Mental Illness and Culture

Sunday, May 9, 2010

What Is It

Paranoia, depression, schizophrenia, bipolarity, and all the other ways Americans have discovered to be crazy – are they universal phenomena, rooted in human biology?  Or are they cultural kinks, rooted in one society's peculiar pressures and institutions?  Are Americans inducing the rest of the world to be crazy like us, so we can market the appropriate cures?  Ken and John maintain their sanity with Ethan Watters, author of Crazy Like Us: The Globalization of the American Psyche.

Listening Notes

What are mental illnesses, and how does culture condition the way in which mental illnesses are understood and expressed? Even diseases such as schizophrenia that exist across many cultures seem socially and culturally conditioned in important ways. However, the American psychiatric establishment is changing the way mental illness is experienced, understood, and treated around the world. What should we think about the American hegemony in the global understanding of mental health?

The hosts welcome Ethan Watters, author of Crazy Like Us: The Globalization of the American Psyche. What is the main way in which culture shapes mental illness? Ethan acknowledges that there is a biological basis for mental illness, but the way we and those around us react to or interpret it is heavily influenced by our culture. One of the key ways in which culture comes into play is in determining where we draw the line between the pathological and the normal. For instance, in the Japan of 20 years ago, only the most severe depression was considered an illness. But since then American drug companies have introduced themselves in Japanese culture and thereby reshaped the Japanese cultural conception of mental illness to conform more to the American understanding.

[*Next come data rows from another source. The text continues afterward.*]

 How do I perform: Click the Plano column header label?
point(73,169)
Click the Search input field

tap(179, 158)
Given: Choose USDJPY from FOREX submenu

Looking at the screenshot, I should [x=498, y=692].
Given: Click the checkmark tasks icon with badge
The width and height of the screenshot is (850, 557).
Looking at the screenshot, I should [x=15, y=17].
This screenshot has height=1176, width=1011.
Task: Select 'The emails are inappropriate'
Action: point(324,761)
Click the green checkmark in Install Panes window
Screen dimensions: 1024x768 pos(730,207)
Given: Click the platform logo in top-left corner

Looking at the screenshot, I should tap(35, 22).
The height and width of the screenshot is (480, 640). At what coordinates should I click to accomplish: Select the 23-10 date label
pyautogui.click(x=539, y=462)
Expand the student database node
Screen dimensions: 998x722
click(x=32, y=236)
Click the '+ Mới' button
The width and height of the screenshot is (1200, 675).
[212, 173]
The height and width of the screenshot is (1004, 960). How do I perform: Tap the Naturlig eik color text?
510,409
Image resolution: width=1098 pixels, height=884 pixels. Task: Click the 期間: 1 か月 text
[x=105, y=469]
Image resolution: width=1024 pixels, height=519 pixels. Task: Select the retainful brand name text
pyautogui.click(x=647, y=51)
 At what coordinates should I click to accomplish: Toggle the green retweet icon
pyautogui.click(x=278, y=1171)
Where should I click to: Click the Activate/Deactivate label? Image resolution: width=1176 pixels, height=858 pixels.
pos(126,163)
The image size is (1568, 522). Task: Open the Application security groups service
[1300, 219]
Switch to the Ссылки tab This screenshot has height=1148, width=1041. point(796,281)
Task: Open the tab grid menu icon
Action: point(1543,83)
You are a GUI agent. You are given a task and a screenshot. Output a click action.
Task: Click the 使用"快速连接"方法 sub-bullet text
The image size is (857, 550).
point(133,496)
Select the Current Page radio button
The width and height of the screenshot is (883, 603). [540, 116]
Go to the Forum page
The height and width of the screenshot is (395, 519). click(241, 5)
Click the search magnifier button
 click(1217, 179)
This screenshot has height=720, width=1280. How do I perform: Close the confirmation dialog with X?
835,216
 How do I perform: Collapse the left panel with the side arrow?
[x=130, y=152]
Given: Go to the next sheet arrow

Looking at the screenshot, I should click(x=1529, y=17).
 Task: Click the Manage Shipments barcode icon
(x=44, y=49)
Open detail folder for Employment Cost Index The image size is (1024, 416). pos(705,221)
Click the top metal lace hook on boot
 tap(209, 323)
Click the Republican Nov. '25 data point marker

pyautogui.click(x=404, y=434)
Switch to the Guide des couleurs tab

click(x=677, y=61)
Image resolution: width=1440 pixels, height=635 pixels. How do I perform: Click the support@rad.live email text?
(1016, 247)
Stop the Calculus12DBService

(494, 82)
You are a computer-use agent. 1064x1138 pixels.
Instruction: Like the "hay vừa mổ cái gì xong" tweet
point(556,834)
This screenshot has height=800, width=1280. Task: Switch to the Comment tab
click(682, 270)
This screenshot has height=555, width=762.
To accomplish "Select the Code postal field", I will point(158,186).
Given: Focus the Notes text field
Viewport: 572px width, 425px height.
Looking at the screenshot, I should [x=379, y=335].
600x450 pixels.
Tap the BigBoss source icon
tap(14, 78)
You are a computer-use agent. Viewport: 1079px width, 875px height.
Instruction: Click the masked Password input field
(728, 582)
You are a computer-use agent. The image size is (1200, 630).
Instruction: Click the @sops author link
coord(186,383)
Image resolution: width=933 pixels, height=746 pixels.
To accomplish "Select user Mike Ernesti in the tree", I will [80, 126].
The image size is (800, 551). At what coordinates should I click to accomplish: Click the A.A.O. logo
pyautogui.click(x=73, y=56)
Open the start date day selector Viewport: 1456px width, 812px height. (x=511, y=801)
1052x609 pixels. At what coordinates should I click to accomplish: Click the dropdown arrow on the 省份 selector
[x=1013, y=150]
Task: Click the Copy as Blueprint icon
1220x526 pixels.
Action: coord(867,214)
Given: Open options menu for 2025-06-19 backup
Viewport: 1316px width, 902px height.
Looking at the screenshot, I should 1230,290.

Is this a good thing? Ethan says that there’s evidence that the introduction of these drugs saved lives. However, the imposition of the American understanding of mental illness can also do serious harm. The American system is not the most effective form of treatment for certain cultures, so American hegemony presents dangers. Ethan says that this is in large part because those cultures’ idiosyncratic interpretations of mental illness prevent the social estrangement of the mentally ill.

So should we stop the process of globalization entirely? Ethan doesn’t think so. The sharing of ideas across cultures is very valuable. However, he says, we should be more sensitive to the value of other cultures’ understandings of mental illness and human nature. This requires more humility about our own scientific models.

  • Roving Philosophical Reporter (seek to 4:54): Rina Palta speaks with Francis Lu, Professor in Cultural Psychiatry at UC Davis, about strategies for dealing with cultural difficulties in treating mental illness.